White Peony Root
White peony root
Peonies are members of the same botanical family as the buttercup, Ranunculaceae, and belong to the genus Paeonia. They originated in Asia, and have been cultivated in both Japan and China for at least several centuries, perhaps even a millennium. Peonies are an early ground-breaker, producing reddish shoots as early as April in the Northern Hemisphere. They are a tall plant, ranging from 1–5 ft (30–150 cm) in height. Their branching stems produce glossy deep green leaves that taper to a point on each end, and grow up to 5 in (12.5 cm) in length. The peony root is brownish in color and tuberous.
The peony flowers are produced at the tips of the branching stems. Beginning as globular buds that produce a sweet, sticky exudate that attracts ants (that do no harm), these buds slowly open into large, showy flowers with diameters up to 10 in (20.5 cm) wide. The peony is an extremely long-lived plant, especially for a flowering one. It is not uncommon for peonies to live for a hundred years. They prefer moist, humus-rich loam and either full or partial sun. If peonies become overcrowded, the plants must be divided, and at the end of the growing season, it is best to cut the stems off at ground level and mulch for winter protection.
Though there are literally hundreds of hybrid varieties that have been developed over the centuries, most peonies share both a common origin and fairly similar characteristics. Many resemble a herbaceous shrub. Others that originated in western China have woody stems and are called tree peonies. Tree peonies do not die back completely in winter. In addition, tree peony root and red peony root are considered separate entities in traditional Chinese medicine .
Classification of these flowering plants is often based on when they bloom. The earliest produce blossoms in late April (in southern areas) or early May. Others flower in mid- or late May and into June. Another means of classifying peonies is based upon the shape of their flowers. Single peonies form a circle of five or more petals radiating symmetrically outward from a middle ring of yellow stamens, or male procreative structures. Japanese peonies have a similar appearance, but the stamens are both more narrow and more level and produce no pollen. Other varieties are either semi-double or double. Semi-double peonies have multiple rings of petals circling around visible stamens. Double peonies produce concentric rings of showy petals that hide the stamens.
Most of the varieties of peony admired in flower gardens today are hybrids of the two original species of this plant, Paeonia officinalis and Paeonia lactiflora, which differ slightly in appearance. Paeonia officinalis is the species most often seen in gardens and used as an ornamental flower. It reaches heights of 1.5-2 ft (45-60 cm) tall and its subspecies have a remarkable variation of colors. This species produces creeping roots that help to spread the plant.
Paeonia lactiflora, also called Paeonia alba or white peony, is the plant most often used in herbal medicine, particularly in Chinese herbal medicine.
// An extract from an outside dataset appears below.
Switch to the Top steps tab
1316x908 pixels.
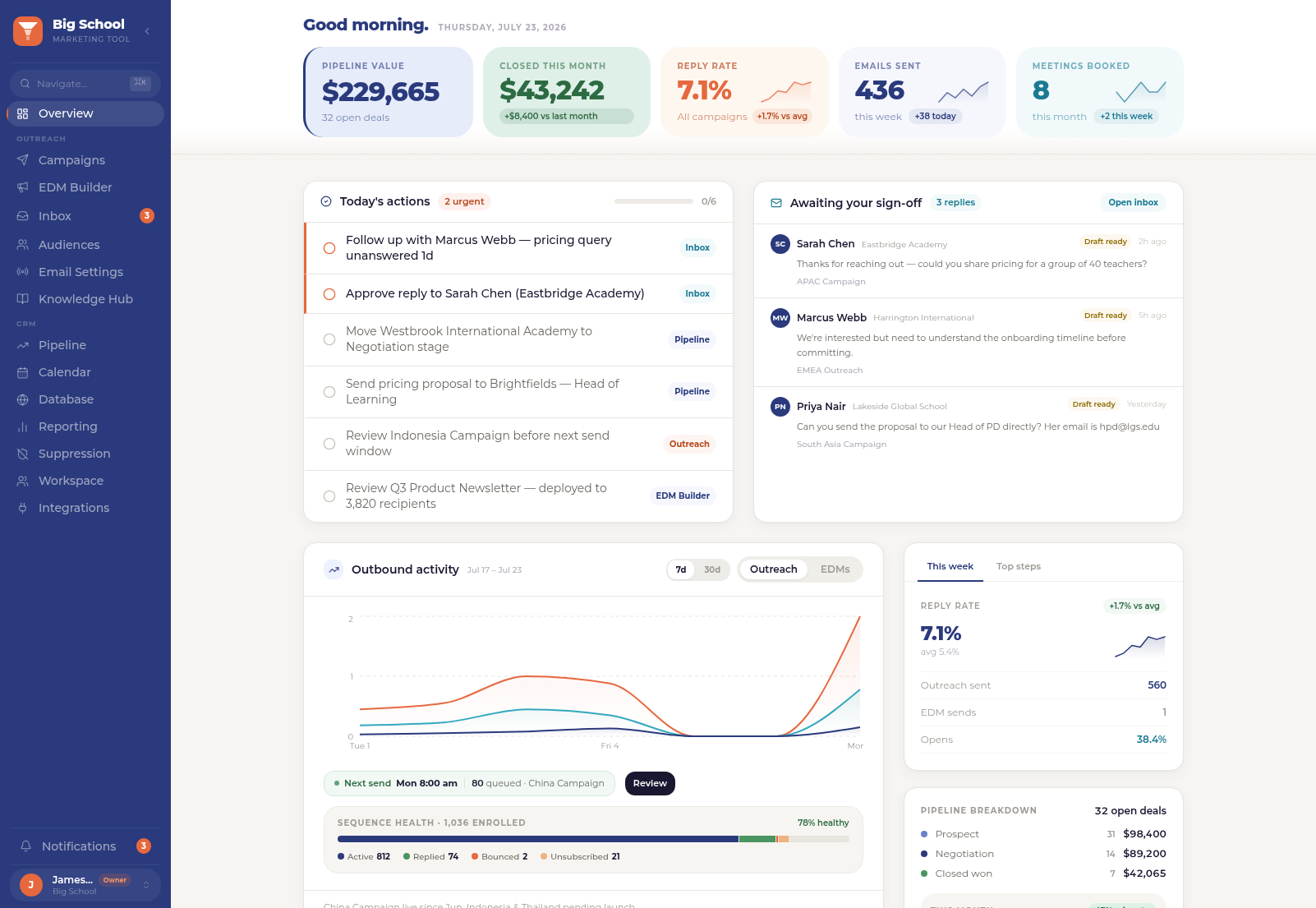pos(1019,566)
White peonies grow to 3 ft (1 m) tall, and are among the later-flowering peonies, coming into bloom in May and June in most climates. They have a sweeter scent than Paeonia officinalis. Despite the name of white peony, flowers can be several hues other than white depending upon the subspecies. There are rose-pink and scarlet varieties, as well as white peonies ornamented with other colors. White peonies can be either single, semi-double or fully double. Paeonia rubra, or red peony, is a separate herb.
Under the name bai shao, white peony root is used in many diverse Chinese herbal formulas. It is considered a herb with strong blood-toning characteristics, used to treat the imbalance of blood in the body, cooling and providing nourishment to the blood and activating circulation. More specifically, red peony root is used to treat heat rash, to correct poor circulation and to stop hemorrhages. White peony root is used for irritability and muscle cramping, vaginal discharges, excessive menstrual bleeding, and excessive sweating. It is also given to treat a large variety of gynecological disorders and to avert miscarriage.
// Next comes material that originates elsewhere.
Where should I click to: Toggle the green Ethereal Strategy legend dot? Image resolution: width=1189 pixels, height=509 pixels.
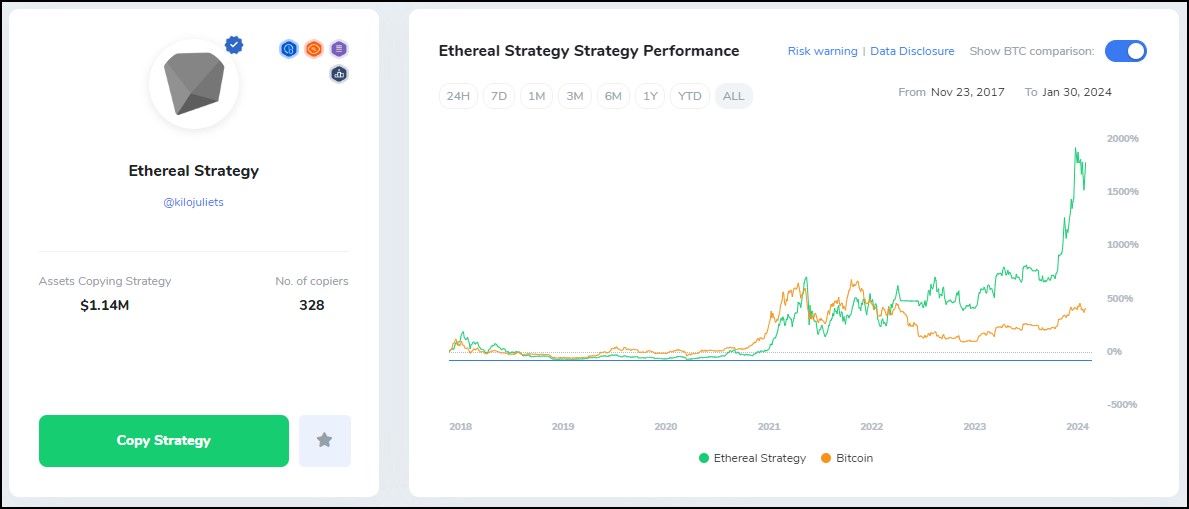pyautogui.click(x=704, y=458)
In the databases developed by the Agricultural Research Service of the United States Department of Agriculture, white peony root (from both Paeonia albaflora and subspecies Paeonia albaflora trichocarpa ) has been shown to have chemical properties that restore the normal functioning of the digestive system; act as a laxative; relieve pain ; reduce or stop spasms or seizures; lower blood pressure by dilating arteries; and improve the nutrition of blood. Peony root appears to have some positive effects in treating anemia , some types of cancer , convulsions, gastritis, hypertension , and some gynecological problems. It can also be used as an emmenagogue, which means that it can bring on a woman's menstrual period.
Powdered peony root is used in combination with other herbs used in Chinese herbal medicine, including apricot seeds, bupleurum, inula, cyperus , clematis, corydalis , ginseng, licorice , pueraria, rehmannia, dogwood, and gardenia . The classic Chinese blood tonic is a mixture of rehmannia, dang bui, cnidium, and white peony. A Western herbalist suggests combining white peony with nettles and yellow dock for treating mild anemia or blood deficiency.
Chinese herbalists advise against using white peony root when cold-deficiency diarrhea is present.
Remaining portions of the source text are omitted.